第1話「市民権取った男が、帰国して最初にやったこと」


人間、追い詰められると馬鹿になる。 少なくとも俺はそうだった。

アメリカで20年。寿司も握った。古着も売った。市民権まで取った。 帰国して最初にやったことが、詐欺スクールに80万円払うことだった。


マッサージセラピストとして再起するつもりで帰ってきた。 アメリカではそれなりに通用していた。だから舐めていた。

客が来ない。来ても続かない。 日本のマッサージ市場は資格と価格競争が激しい。アメリカ仕込みのやり方が通用するほど甘くなかった。

焦りがアトピーを悪化させた。身体まで壊した。 20年ぶりの日本で、俺はすでに詰んでいた。

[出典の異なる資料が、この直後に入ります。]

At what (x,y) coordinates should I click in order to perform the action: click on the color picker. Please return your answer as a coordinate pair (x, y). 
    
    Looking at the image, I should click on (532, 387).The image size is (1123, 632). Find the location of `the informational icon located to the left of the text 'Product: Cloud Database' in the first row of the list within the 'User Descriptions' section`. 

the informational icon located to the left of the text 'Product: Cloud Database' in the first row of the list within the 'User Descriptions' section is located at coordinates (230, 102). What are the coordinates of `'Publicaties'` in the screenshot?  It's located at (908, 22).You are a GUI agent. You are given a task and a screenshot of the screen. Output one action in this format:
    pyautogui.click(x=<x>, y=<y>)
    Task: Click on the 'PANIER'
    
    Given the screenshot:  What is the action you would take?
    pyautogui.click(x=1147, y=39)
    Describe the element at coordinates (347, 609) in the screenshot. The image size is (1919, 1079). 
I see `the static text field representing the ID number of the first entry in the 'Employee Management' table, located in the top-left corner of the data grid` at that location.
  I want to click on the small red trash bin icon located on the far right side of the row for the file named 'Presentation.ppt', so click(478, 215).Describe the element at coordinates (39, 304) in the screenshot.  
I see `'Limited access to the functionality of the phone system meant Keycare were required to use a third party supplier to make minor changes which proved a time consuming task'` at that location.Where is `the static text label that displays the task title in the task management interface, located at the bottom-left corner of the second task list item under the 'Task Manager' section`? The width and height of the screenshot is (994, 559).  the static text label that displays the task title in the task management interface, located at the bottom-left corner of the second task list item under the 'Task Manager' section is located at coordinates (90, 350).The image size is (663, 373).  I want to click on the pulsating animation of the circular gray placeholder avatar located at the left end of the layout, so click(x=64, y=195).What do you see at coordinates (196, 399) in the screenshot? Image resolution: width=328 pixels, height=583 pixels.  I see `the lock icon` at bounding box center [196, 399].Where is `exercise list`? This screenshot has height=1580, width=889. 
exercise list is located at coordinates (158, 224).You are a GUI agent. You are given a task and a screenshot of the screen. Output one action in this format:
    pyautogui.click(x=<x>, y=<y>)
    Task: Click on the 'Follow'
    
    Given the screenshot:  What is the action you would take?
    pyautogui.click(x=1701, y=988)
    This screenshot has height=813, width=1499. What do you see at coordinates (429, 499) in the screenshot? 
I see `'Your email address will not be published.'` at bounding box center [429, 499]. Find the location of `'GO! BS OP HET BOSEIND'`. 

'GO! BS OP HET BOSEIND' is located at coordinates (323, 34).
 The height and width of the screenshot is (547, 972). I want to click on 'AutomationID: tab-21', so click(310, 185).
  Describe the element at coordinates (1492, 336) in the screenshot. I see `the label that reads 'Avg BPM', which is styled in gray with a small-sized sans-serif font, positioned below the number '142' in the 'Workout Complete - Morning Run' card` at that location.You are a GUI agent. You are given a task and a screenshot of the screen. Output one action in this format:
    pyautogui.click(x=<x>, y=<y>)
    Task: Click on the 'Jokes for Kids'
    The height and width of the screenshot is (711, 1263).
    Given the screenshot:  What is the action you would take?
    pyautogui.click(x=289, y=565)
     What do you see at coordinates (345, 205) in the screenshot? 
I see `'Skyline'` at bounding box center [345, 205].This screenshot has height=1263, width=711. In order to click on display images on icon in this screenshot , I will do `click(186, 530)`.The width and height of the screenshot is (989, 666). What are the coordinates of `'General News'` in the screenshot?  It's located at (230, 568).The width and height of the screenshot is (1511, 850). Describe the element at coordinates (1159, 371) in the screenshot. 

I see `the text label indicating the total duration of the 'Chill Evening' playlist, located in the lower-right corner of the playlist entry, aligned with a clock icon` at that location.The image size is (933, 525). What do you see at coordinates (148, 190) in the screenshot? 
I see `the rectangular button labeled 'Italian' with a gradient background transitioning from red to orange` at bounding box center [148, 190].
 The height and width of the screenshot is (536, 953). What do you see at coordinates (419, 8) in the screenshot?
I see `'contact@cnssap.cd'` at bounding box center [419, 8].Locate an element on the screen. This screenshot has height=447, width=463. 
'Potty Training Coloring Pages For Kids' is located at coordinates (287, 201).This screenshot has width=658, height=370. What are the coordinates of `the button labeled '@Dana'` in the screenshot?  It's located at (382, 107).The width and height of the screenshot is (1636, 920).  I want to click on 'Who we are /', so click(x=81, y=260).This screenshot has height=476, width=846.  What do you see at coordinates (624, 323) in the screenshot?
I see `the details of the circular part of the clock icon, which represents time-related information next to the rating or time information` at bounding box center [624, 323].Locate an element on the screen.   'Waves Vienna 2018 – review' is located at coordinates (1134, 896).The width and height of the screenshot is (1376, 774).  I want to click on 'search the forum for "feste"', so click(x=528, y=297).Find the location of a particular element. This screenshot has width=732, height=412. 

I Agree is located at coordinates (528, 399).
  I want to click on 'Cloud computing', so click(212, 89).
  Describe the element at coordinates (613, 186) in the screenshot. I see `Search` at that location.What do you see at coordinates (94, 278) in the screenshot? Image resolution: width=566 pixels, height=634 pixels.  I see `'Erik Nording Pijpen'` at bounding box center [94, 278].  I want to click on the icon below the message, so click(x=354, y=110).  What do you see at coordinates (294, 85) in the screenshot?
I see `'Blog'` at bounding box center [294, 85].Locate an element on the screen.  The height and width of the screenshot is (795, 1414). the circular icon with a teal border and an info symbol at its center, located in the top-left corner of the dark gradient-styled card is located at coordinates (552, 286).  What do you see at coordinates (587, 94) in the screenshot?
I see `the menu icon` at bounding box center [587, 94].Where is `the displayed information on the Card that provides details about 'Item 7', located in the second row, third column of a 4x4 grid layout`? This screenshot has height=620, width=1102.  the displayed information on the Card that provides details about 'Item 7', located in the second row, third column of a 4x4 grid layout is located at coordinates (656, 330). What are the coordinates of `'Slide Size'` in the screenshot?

そこに「独立して月収100万円」という広告が刺さった。

今思えばわかる。完全にカモだった。 追い詰められた人間がいかに判断力を失うか、あのとき身をもって証明した。

最初の情報商材、30万円。 内容はゴミだった。

それでも諦めなかった。正確には、諦められなかった。 次に飛びついたせどり転売スクール、50万円。 稼げなかった。

合計80万円。 借金だけが残った。


今は古物商の買取査定で8年目になる。 毎日誰かの「手放すもの」を査定しながら思う。

あの80万円、今となっては笑い話だ。 ただし、笑えるようになるまで数年かかった。

アメリカンドリームの後始末は、思ったより手間がかかる。